Output, exactly and with no pictures, the line that contains "Instruction: Select the" and every line that comes after it in the data below, the last one included.
#### THE DATA
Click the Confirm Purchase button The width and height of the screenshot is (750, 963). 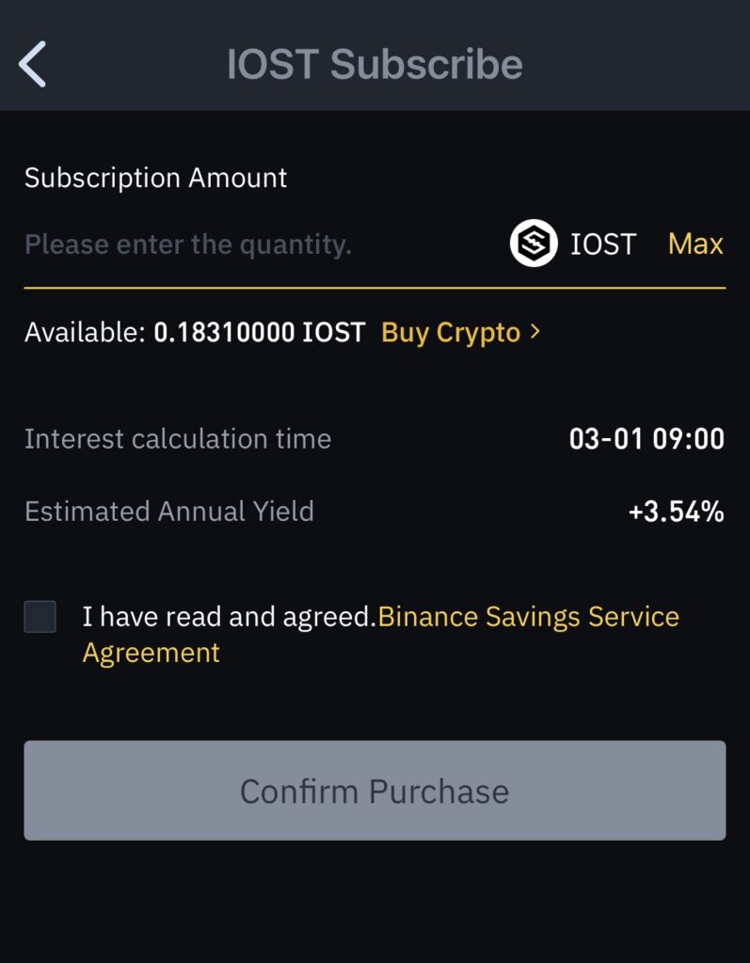coord(375,790)
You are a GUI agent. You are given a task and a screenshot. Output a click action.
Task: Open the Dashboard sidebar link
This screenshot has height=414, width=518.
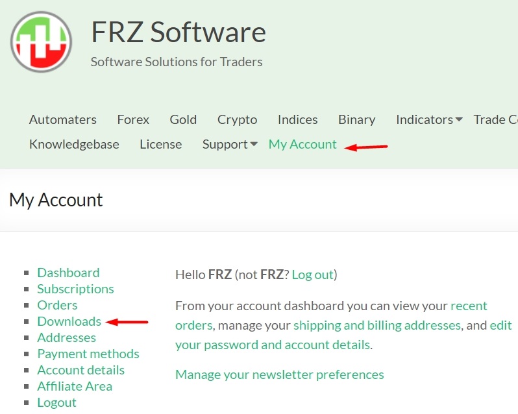click(x=68, y=273)
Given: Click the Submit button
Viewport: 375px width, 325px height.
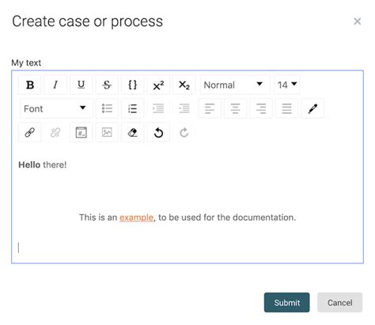Looking at the screenshot, I should [287, 302].
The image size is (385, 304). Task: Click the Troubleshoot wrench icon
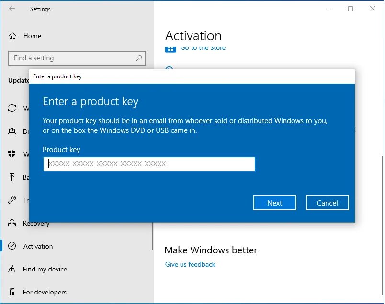tap(12, 200)
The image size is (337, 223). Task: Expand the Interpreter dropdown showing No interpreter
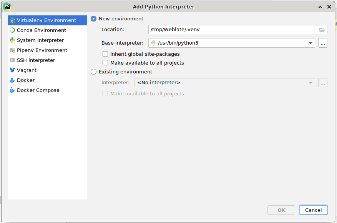click(x=310, y=82)
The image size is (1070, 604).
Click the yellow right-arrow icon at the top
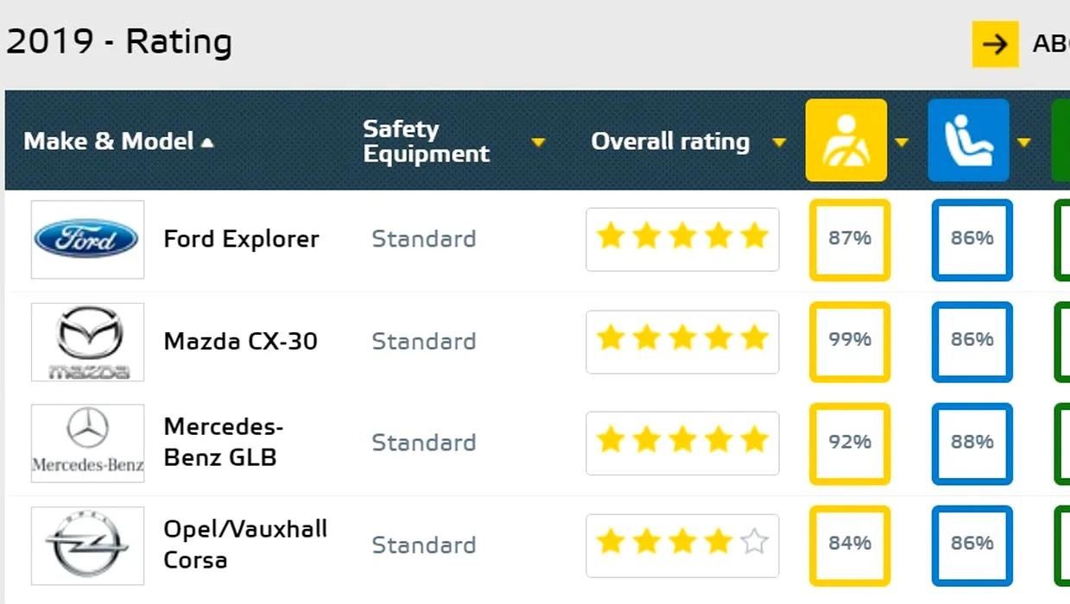point(995,43)
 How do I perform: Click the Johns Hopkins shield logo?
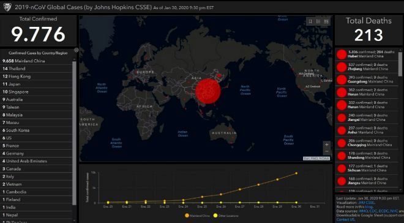click(x=7, y=7)
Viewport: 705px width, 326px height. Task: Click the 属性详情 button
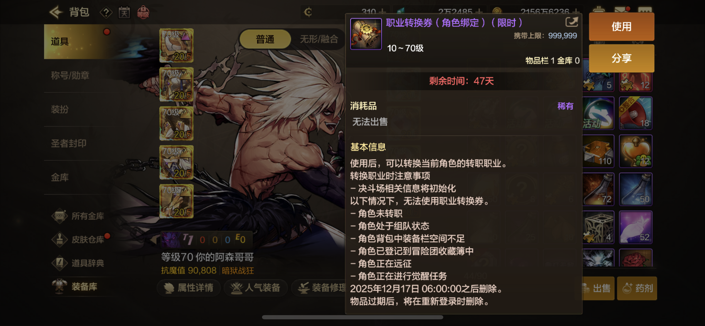pyautogui.click(x=189, y=288)
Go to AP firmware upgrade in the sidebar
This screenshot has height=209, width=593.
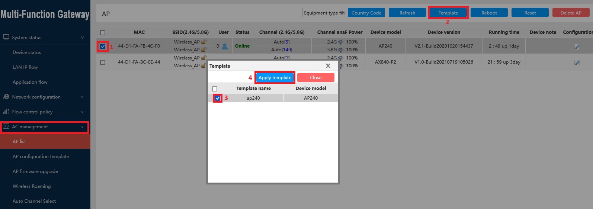pos(35,171)
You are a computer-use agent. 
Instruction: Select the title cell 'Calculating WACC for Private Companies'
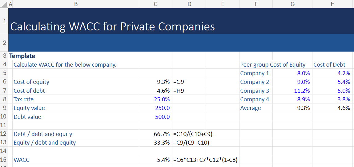tap(112, 27)
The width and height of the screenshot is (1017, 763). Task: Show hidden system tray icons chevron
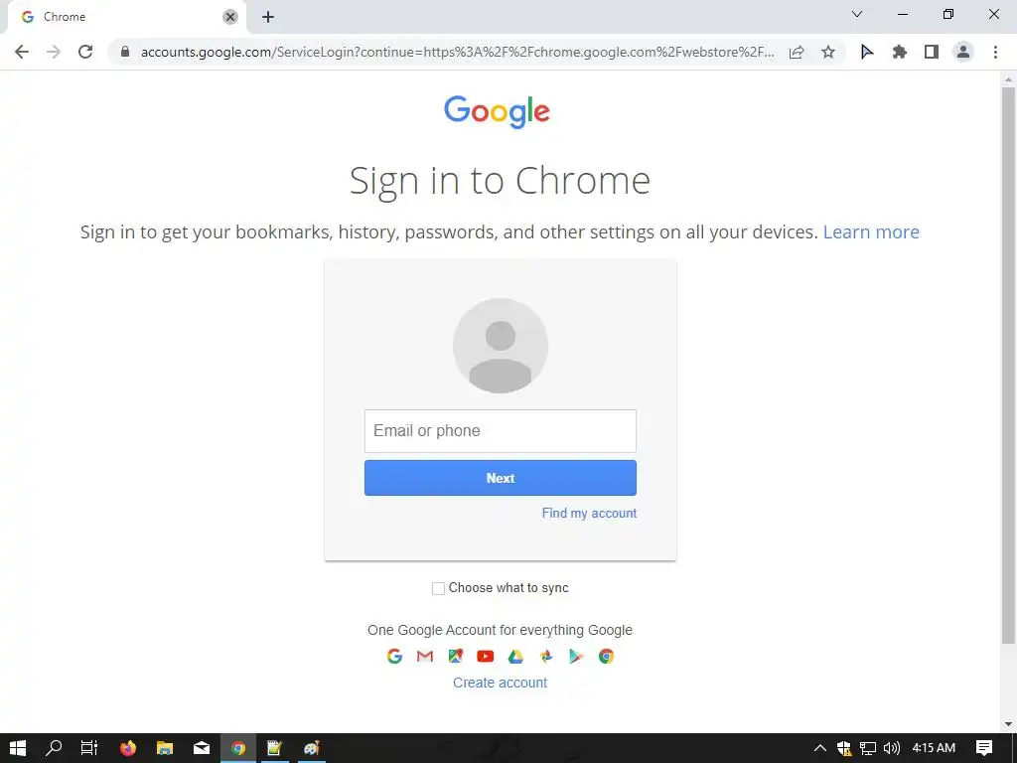[x=819, y=748]
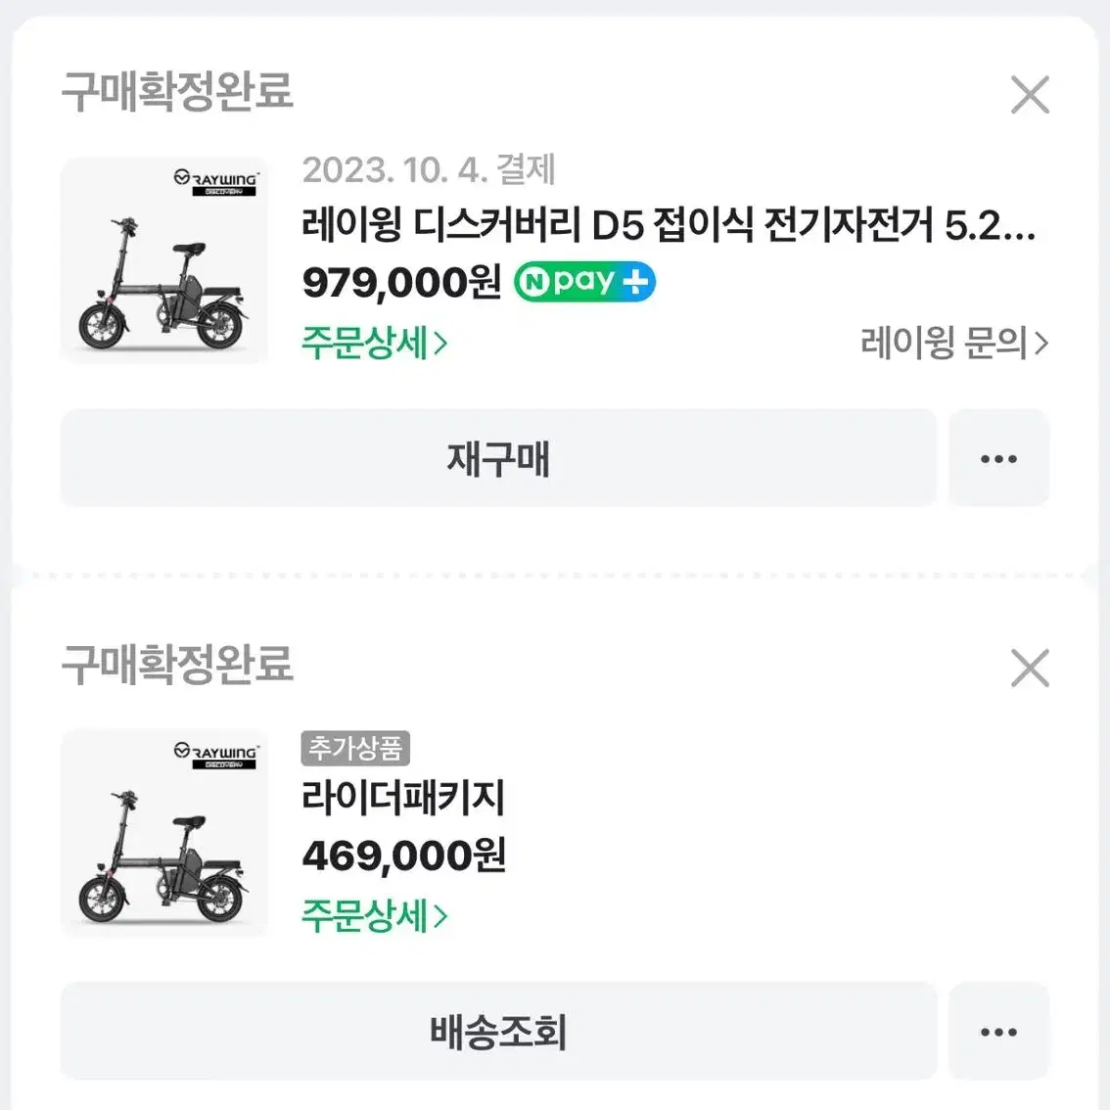Click the 추가상품 badge label

355,748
########
• **ANSWER TO THE EXERCISE**
Instruction: Select the title cell 'Calculating WACC for Private Companies'
tap(112, 27)
The width and height of the screenshot is (1017, 763). Task: Show hidden system tray icons chevron
[x=819, y=748]
Click the 추가상품 badge label

355,748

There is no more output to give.